1. Claims 1. A wearable air purifier comprising: an air purifier assembly comprising a filter; at least one conduit for receiving a filtered airflow from the air purifier assembly, an outlet assembly connected to the at least one conduit, the outlet assembly comprising an outlet body defining an air outlet for emitting filtered airflow from the at least one conduit; and a headgear configured to support the outlet assembly such that, in use, the air outlet is positioned proximal to a user's mouth; wherein the outlet assembly comprises an uppermost surface extending between an upper edge which, in use, is proximal to the user's mouth and a lower edge which, in use, is distal from the user's mouth, wherein the uppermost surface extends downwardly between the upper and lower edges at an angle to the user's horizontal optical plane.
2. 2. A wearable air purifier as claimed in claim 1, wherein the uppermost surface extends from the upper edge to the lower edge at an angle of at least 30° and up to 60° to the user's horizontal optical plane.

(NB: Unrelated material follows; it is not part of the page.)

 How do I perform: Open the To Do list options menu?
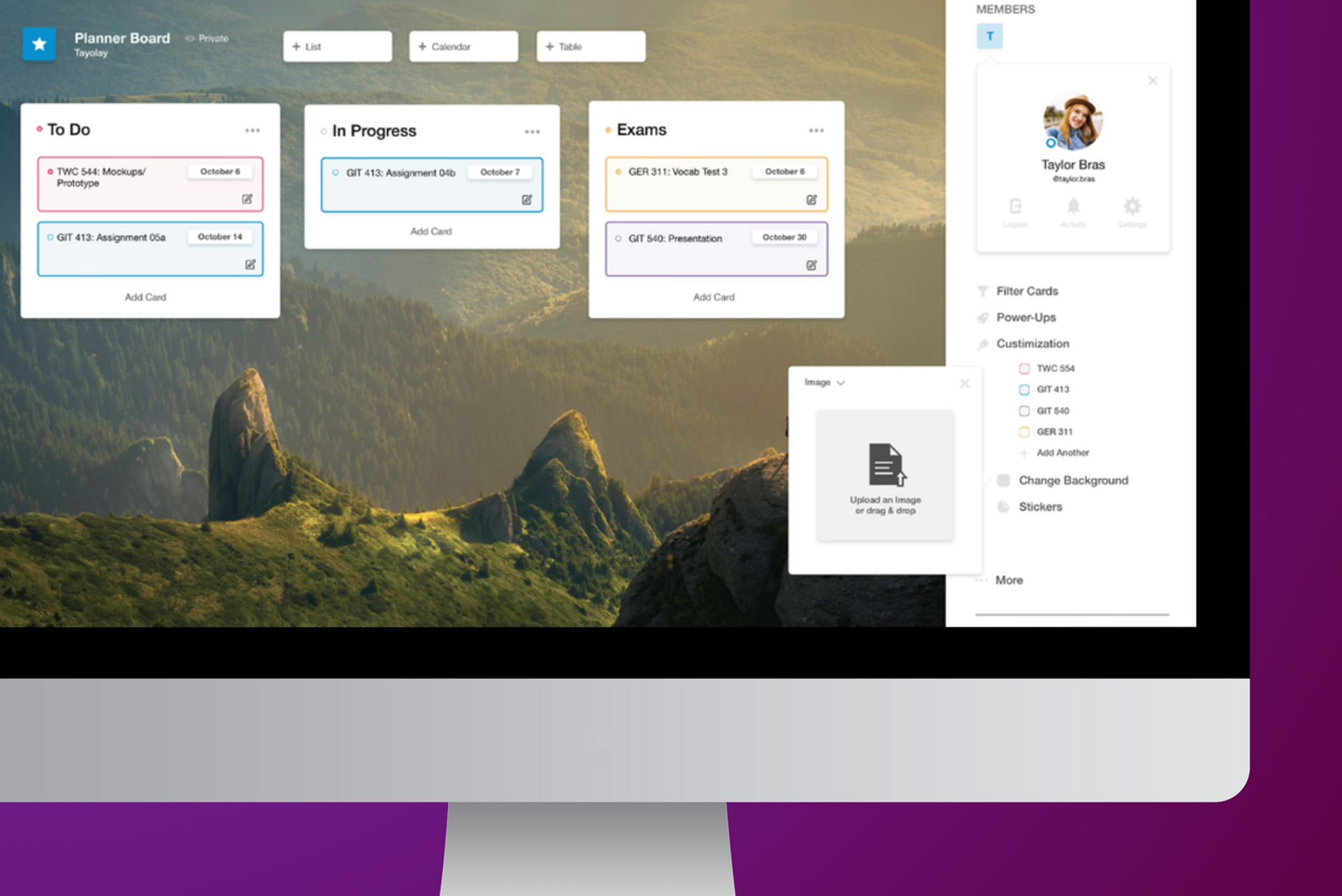[252, 131]
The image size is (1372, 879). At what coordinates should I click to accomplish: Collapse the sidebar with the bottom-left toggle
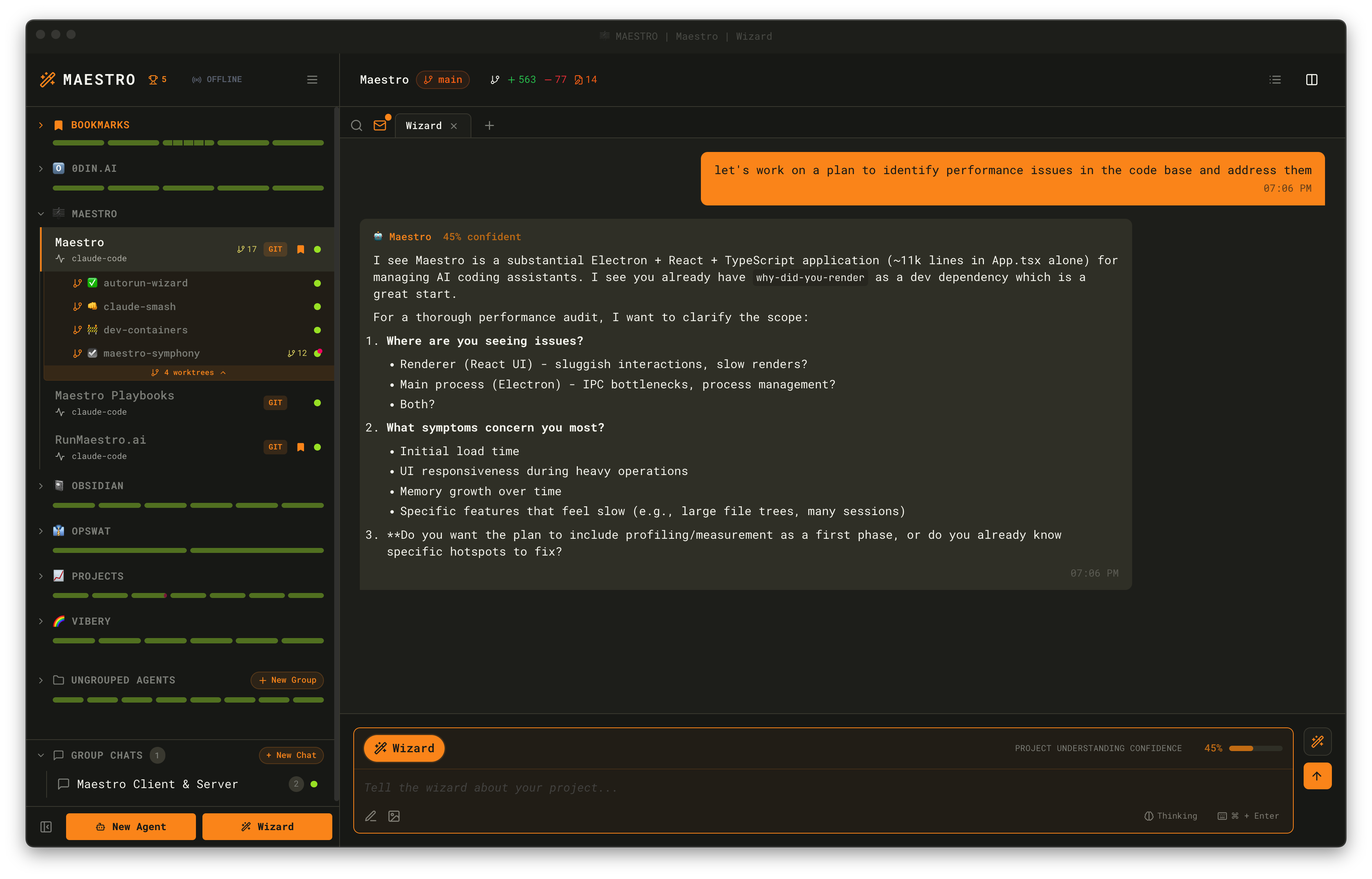(x=46, y=826)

3. 3. A wearable air purifier as claimed in claim 2, wherein the uppermost surface extends from the upper edge to the lower edge at an angle of about 45° to the user's horizontal optical plane.

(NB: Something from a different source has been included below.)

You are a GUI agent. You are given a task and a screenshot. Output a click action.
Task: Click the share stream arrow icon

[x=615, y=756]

4. 4. A wearable air purifier as claimed in any one of the preceding claims, wherein the uppermost surface defines a substantially planar surface.
5. 5. A wearable air purifier as claimed in any one of the preceding claims, wherein the outlet assembly comprises a transverse outlet housing, which at least partially encloses the outlet body.
6. 6. A wearable air purifier according to claim 5, wherein the uppermost surface is provided on the transverse outlet housing.
7. 7. A wearable air purifier according to any one of the preceding claims, wherein the headgear comprises a helmet having a crown portion for covering the crown of a user's head in 35 use.
8. 8. A wearable air purifier according to claim 7, when dependent on claim 5 or claim 6, wherein the transverse outlet housing is connected to the crown portion by at least one conduit housing, which at least partially encloses the at least one conduit.
9. 9. A wearable air purifier as claimed in any one of the preceding claims, wherein the headgear comprises a visor which contacts, at its lowermost edge, the uppermost surface of the outlet assembly.
10. 10. A wearable air purifier as claimed in claim 9, wherein the uppermost surface of the outlet assembly comprises a ridge which is configured to abut against a surface of the visor which in use is proximal to the user's face, wherein the ridge is arranged towards the upper edge of the uppermost surface.
11. 11. A wearable air purifier as claimed in claim 9 or claim 10, wherein the visor comprises a planar tab portion arranged at its lowermost edge, wherein the planar tab portion protrudes from a surface of the visor which in use is distal from the user's face, the planar tab portion extends in a direction which is substantially parallel to the uppermost surface of the outlet assembly.
12. 12. A wearable air purifier as claimed in any one of the preceding claims, wherein the air purifier assembly is supported by the headgear.
13. 13. A wearable purifier as claimed in any one of the preceding claims, wherein the air purifier assembly comprises an airflow generator for creating an airflow through the filter.
14. 14. A wearable air purifier as claimed in any one of the preceding claims, comprising a plurality of conduits wherein the air purifier assembly is configured to provide filtered airflow to the plurality of conduits and the outlet assembly is arranged to emit filtered airflow from the plurality of conduits.
15. 15. A wearable air purifier as claimed in claim 14, wherein the outlet body comprises a divider for dividing the air outlet into first and second air outlet portions.